In Feng Shui, which originated from China, jade is considered a stone with powerful healing and purifying properties, and said to possess ‘wood energy’: “the energy of growth, expansion, new beginnings, nourishment and health” (sound familiar?). In writing, it is called yù (玉) or the “royal gem”, and has been used in a variety of sayings and proverbs, besides often being used as a phrase to describe a beautiful woman. Jeff Desjardins in his article “The History of Jade: The Emperor’s Stone”, highlights jade’s significant linguistic connection to royalty when he says that “in Chinese writing, it is no accident that the character for “emperor” looks almost identical to the character for “jade."”*
Culturally and symbolically, jade is said to represent 11 de (virtues). Confucius has said, according to this particular translation:
”…the wise have likened jade to virtue. For them, its polish and brilliance represent the whole of purity; its perfect compactness and extreme hardness represent the sureness of intelligence; its angles, which do not cut, although they seem sharp, represent justice; the pure and prolonged sound, which it gives forth when one strikes it, represents music.
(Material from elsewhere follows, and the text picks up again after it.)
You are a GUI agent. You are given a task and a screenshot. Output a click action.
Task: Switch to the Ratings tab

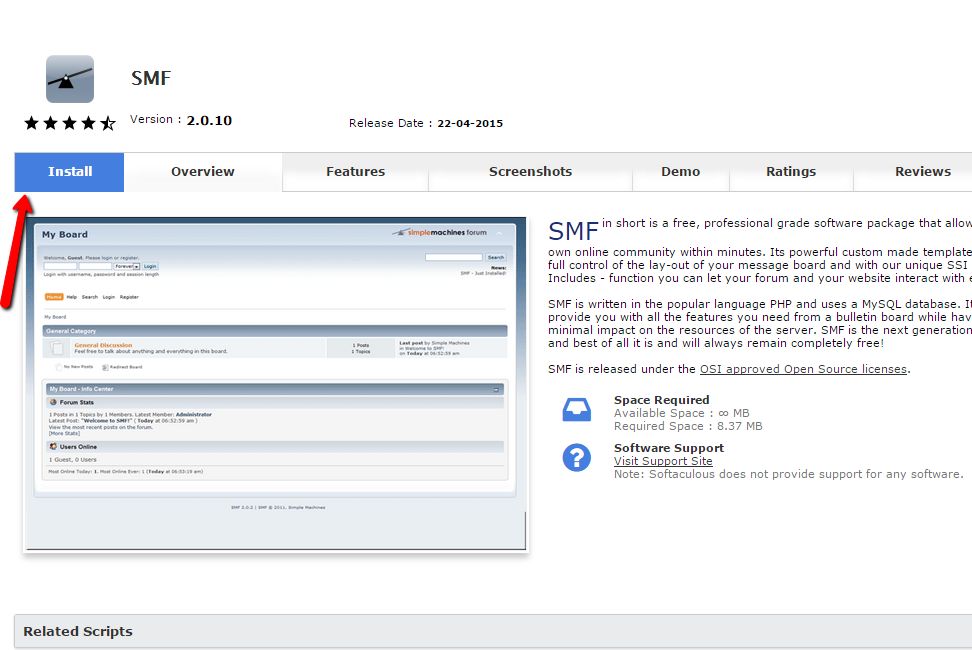pos(791,171)
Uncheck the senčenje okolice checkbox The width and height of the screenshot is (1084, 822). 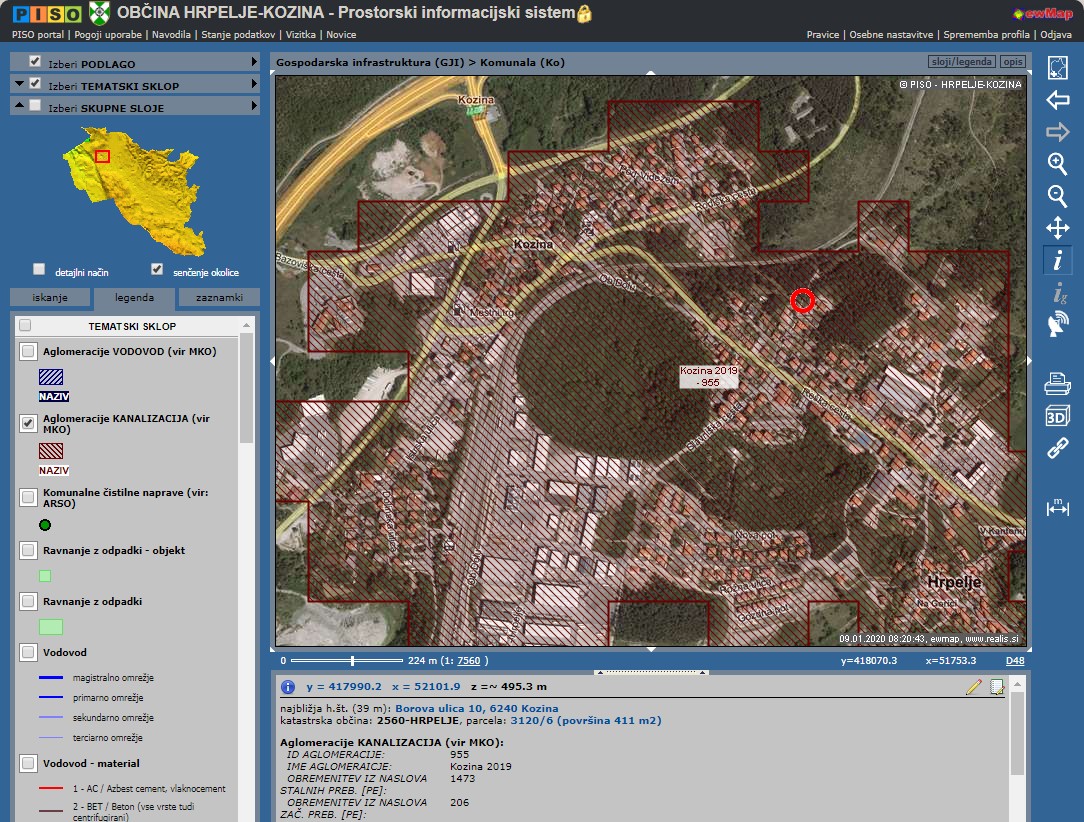[x=157, y=270]
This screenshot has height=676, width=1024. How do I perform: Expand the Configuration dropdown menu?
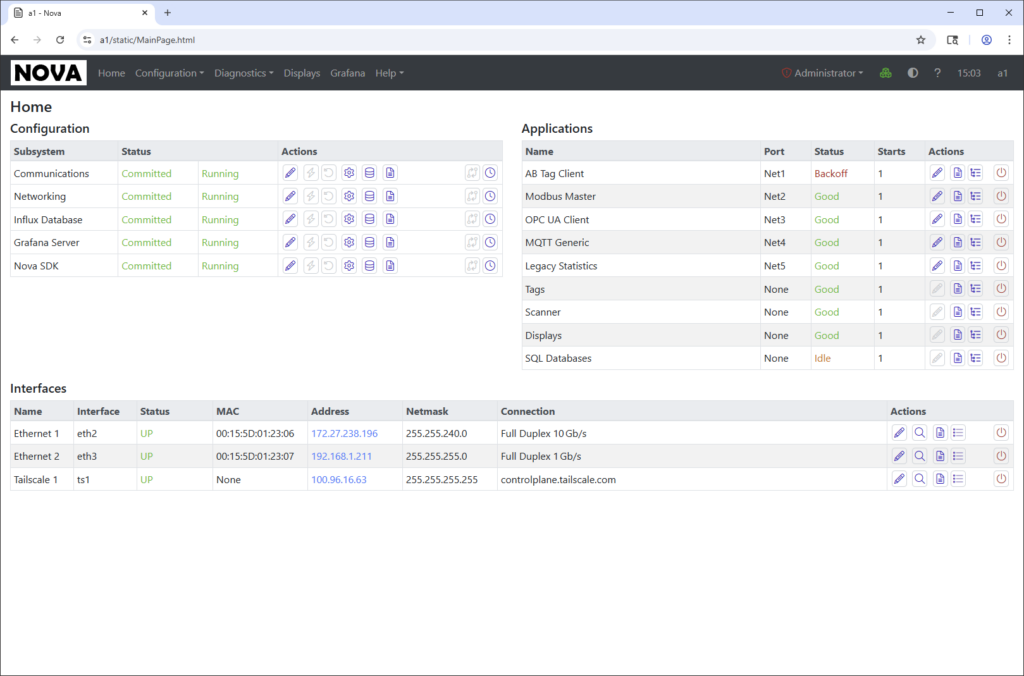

Its color represents loyalty; its interior flaws, always showing themselves through the transparency, call to mind sincerity; its iridescent brightness represents heaven; its admirable substance, born of mountain and of water, represents the earth. Used alone without ornamentation it represents chastity. The price that the entire world attaches to it represents the truth. To support these comparisons, the Book of Verse says: “When I think of a wise man, his merits appear to be like jade.”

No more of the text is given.